---- Records for the task
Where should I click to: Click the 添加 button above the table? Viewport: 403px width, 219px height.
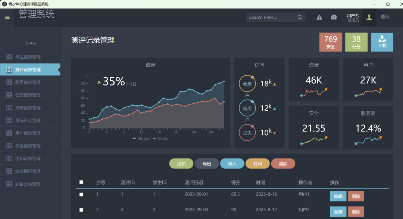182,163
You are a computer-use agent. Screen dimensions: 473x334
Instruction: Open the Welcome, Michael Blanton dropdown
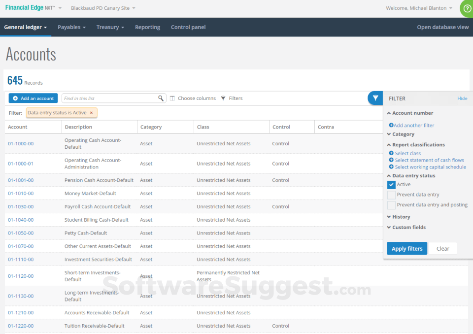418,8
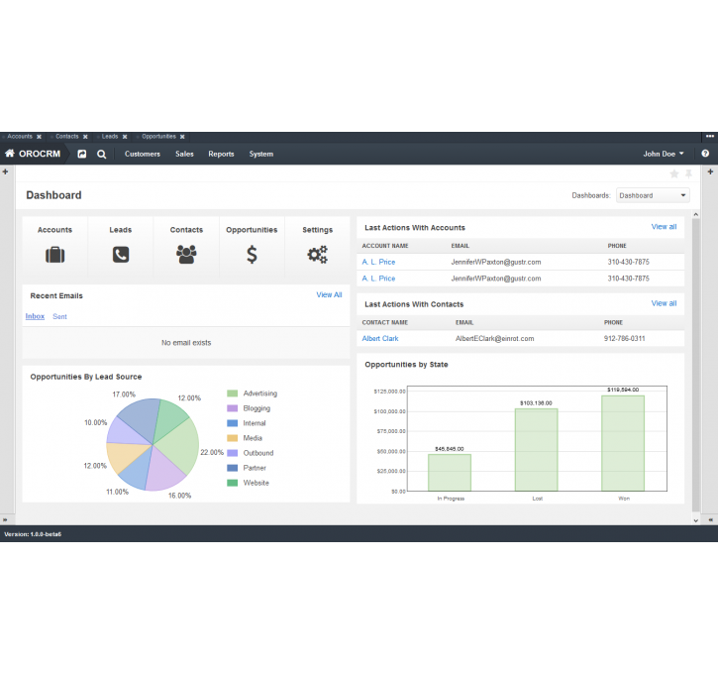Click the Won bar in chart
The image size is (718, 674).
[x=623, y=442]
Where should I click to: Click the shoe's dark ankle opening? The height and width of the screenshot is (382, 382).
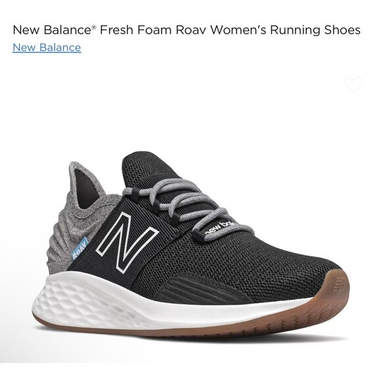(86, 189)
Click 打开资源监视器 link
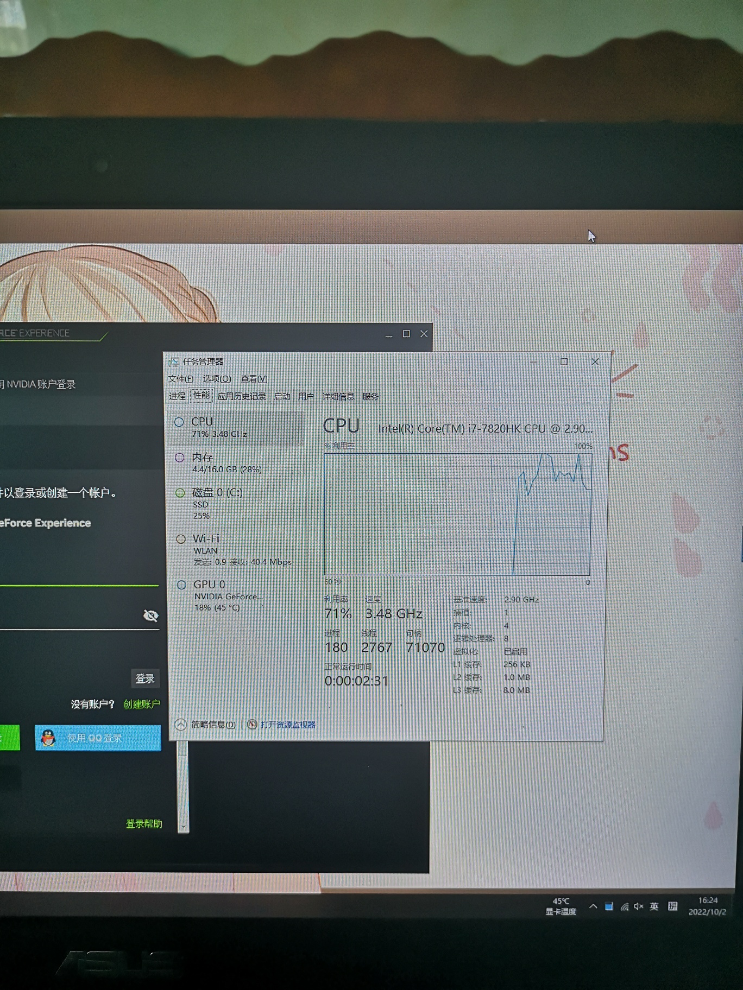Viewport: 743px width, 990px height. (x=287, y=725)
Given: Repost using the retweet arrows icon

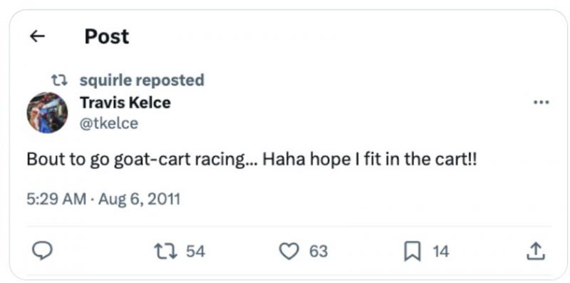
--------
--- Your assignment ---
Output nothing but the records, word for word, and none of their pictures.

--- Result for this exercise ---
Where should I click to: Click the 添加 button above the table? Viewport: 403px width, 219px height.
182,163
You are a computer-use agent. Screen dimensions: 473x334
Instruction: Open the Welcome, Michael Blanton dropdown
418,8
Click the Won bar in chart
The image size is (718, 674).
[x=623, y=442]
Where should I click to: Click the shoe's dark ankle opening? The height and width of the screenshot is (382, 382).
(86, 189)
Click 打开资源监视器 link
Viewport: 743px width, 990px height. (x=287, y=725)
Given: Repost using the retweet arrows icon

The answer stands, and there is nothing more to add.